Context is ev ... well, something, anyway
March 5, 2010 by Larry Hardesty
Standard object recognition software mistakenly detects a sofa, a cabinet, and a mirror in a street scene (right), but a new MIT system corrects those errors (left) using statistical information about how often certain types of objects occur together. Image: Myung 'Jin' Choi
Today, computers can't reliably identify the objects in digital images. But if they could, they could comb through hours of video for the two or three minutes that a viewer might be interested in, or perform web searches where the search term was an image, not a sequence of words. And of course, object recognition is a prerequisite for the kind of home assistance robot that could execute an order like "Bring me the stapler." Now, MIT researchers have found a way to improve object recognition systems by using information about context. If the MIT system thinks it’s identified a chair, for instance, it becomes more confident that the rectangular thing nearby is a table.
A typical object recognition system will scan a digital image for groups of pixels that differ from those around them; those pixels could define an edge, a corner or some other feature of an object. Usually, the system has been trained on a set of sample images, which teaches it how to correlate feature patterns with particular objects.
Some researchers have tried to use context information to refine those correlations. But according to Myung “Jin” Choi, a grad student in MIT’s Laboratory for Information and Decision Systems and one of the leaders of the new project, those researchers were generally working with a standard training set that included examples of only about 20 different types of object. In that case, it was fairly straightforward to specify how frequently each object co-occurred with every other object in the set.
Upping the ante
A system that could recognize only 20 different objects, however, wouldn’t be very useful. And with a large number of objects, it becomes computationally impractical to consider the frequency of all possible two-object combinations. In work to be presented at the IEEE Conference on Computer Vision and Pattern Recognition this summer, Choi and her colleagues — including graduate student Joseph Lim and Professors Antonio Torralba and Alan Willsky — describe a different approach. Working with a training set that included more than 4,000 images and 107 different types of objects, they created algorithms that pored through the images and automatically constructed a hierarchical map of the object categories — kind of like the organizational chart for a large company, which shows who reports to whom. In the map, each object is connected to at most one object above it in the hierarchy (everyone in the organization reports to only one person), drastically reducing the number of connections that the system has to consider. The connection between any two objects is given a weight that indicates how often the objects appear together in the training images. The map also encodes information about the typical relative locations of two connected objects: buildings generally appear above roads, for instance, not below them.

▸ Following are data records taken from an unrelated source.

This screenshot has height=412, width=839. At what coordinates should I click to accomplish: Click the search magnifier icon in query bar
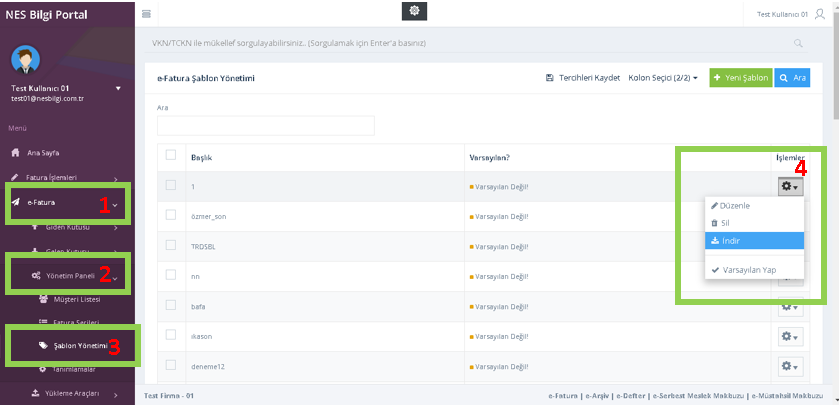click(x=797, y=44)
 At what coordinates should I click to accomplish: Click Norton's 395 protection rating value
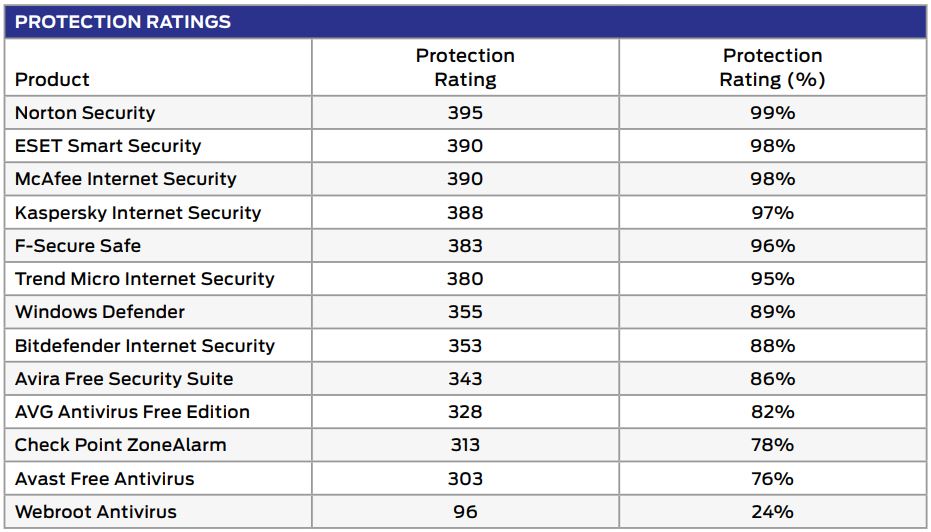(x=465, y=113)
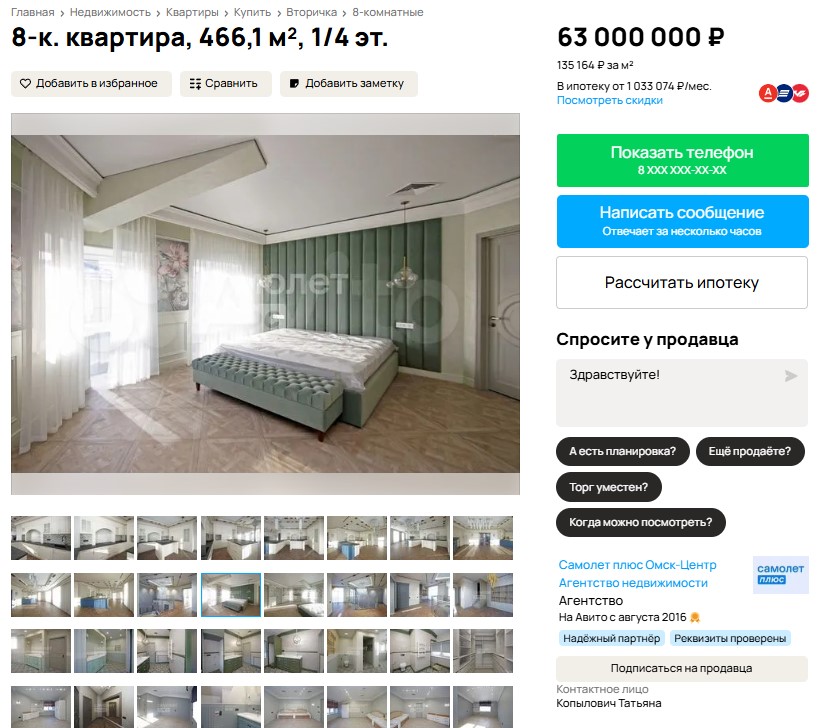Open the Посмотреть скидки link
The width and height of the screenshot is (838, 728).
pos(609,100)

When the system analyzes a new image, it uses standard object recognition algorithms to generate a list of candidate objects, together with each object’s “confidence score” — a statistical measure of how likely the object is to have been correctly identified. Then it revises those scores on the basis of the information encoded in the contextual map.

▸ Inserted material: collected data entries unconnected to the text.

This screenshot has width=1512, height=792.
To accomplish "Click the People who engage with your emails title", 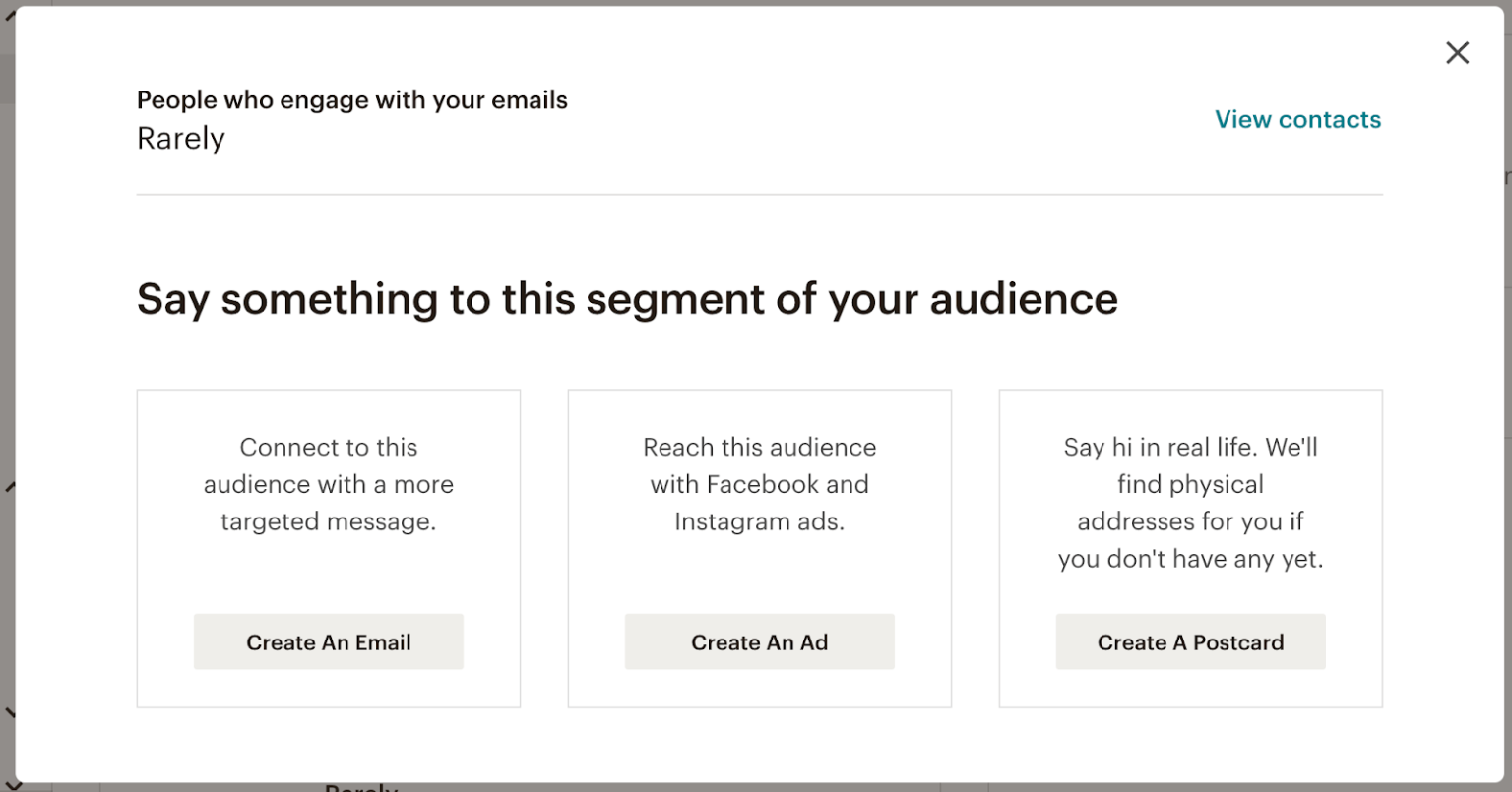I will [x=351, y=99].
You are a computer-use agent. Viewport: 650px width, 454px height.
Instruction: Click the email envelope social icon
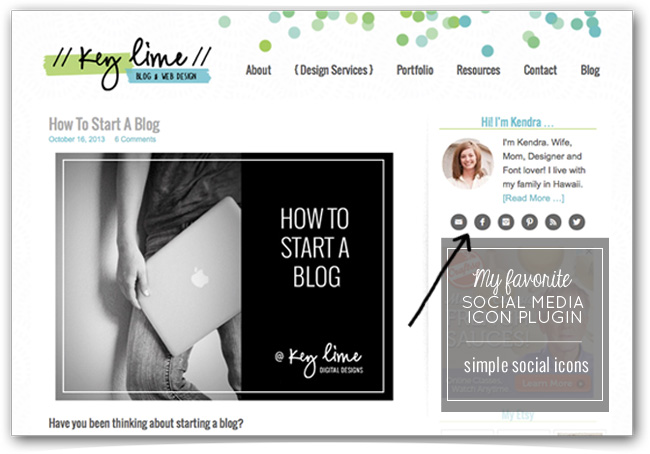point(458,222)
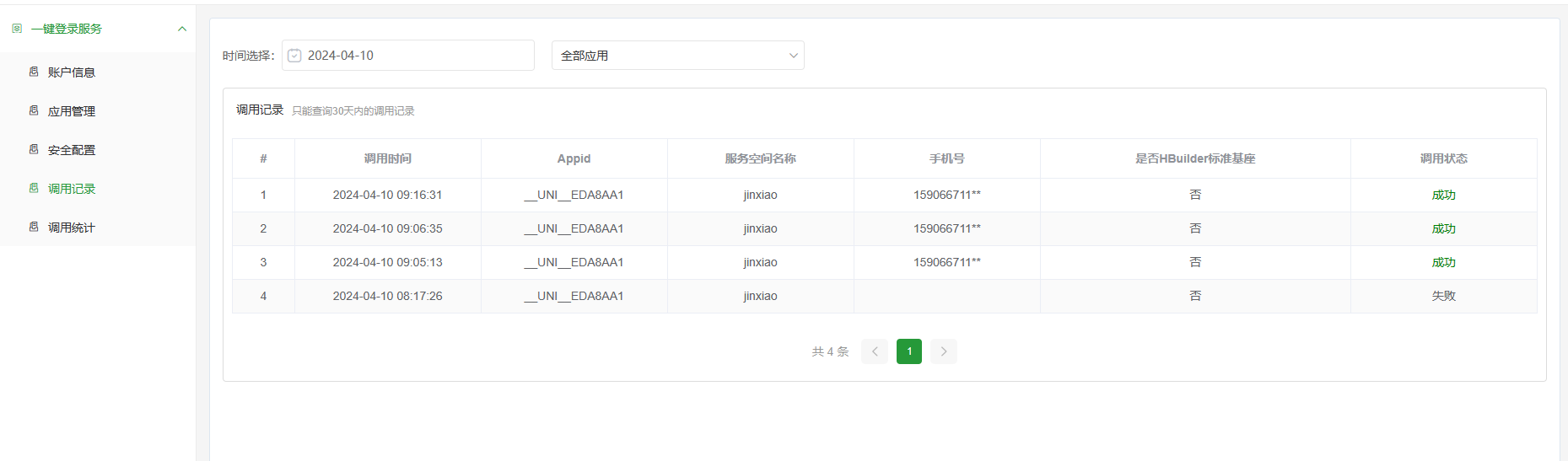
Task: Click the 调用记录 sidebar icon
Action: (x=34, y=188)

In experiments, Choi compared the performance of the bare object recognition algorithms with their performance when augmented by the contextual map. In both cases, she considered the three objects per image with the highest confidence scores. The bare algorithms correctly identified all three objects roughly 14 percent of the time; with the addition of the contextual map, the success rate jumped to about 25 percent.
Long row to hoe
Of course, that means that the system still failed to correctly identify three objects per image about 75 percent of the time, which shows just how difficult the problem of object recognition remains. “Context really is essential,” says Serge Belongie, an associate professor of computer science at the University of California, San Diego who has worked on both object recognition in general and context-based object recognition in particular. “It deserves a proper treatment, and Jin is doing that.” But Belongie cautions that context awareness will never be more than an augmentation of an underlying system that recognizes objects from visual features. “We absolutely cannot afford to take our eye off the ball of the component recognition systems that need to feed these context engines,” he says. And, he adds, to be useful, object recognition systems will need to be much more precise than today’s prototypes are. “Imagine that you take a picture of a wild mushroom while you’re hiking,” Belongie says, “and then you send it to the system to find out what it is. And it says, ‘Mushroom!’ You’re like, Thanks. That’s really useful. I knew that part.”

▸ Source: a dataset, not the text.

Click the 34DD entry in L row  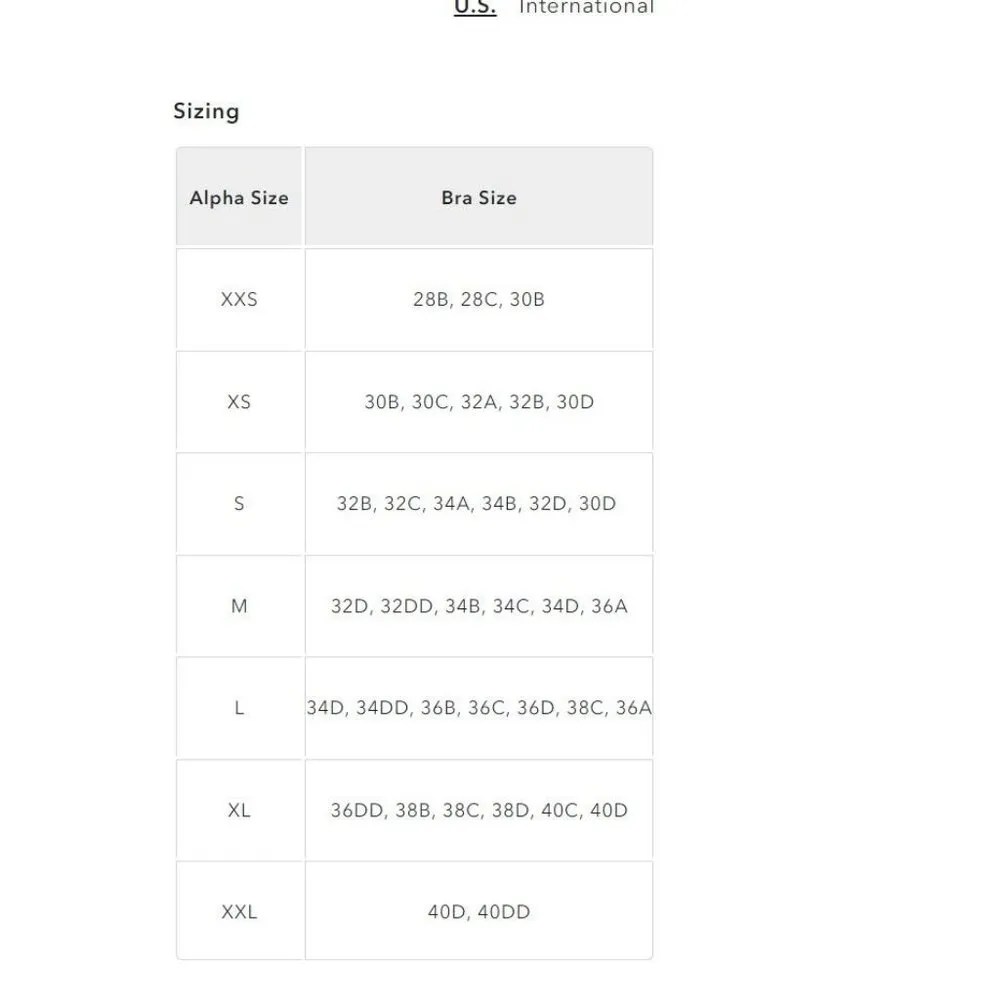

Nonetheless, Choi is continuing to improve her contextual-map system, against the day when the underlying algorithms are more reliable. The next version of the system, she says, will add entries to the map that, in effect, represent higher-level scene descriptions. Street scenes, for instance, may frequently feature sky, buildings and roads, while building interiors may frequently feature floors, walls and windows. The system won’t need to explicitly label these additional map entries, however; it will simply register them as foci around which certain types of objects regularly cluster. She’s confident that this modification will make the added benefits of context awareness even more acute.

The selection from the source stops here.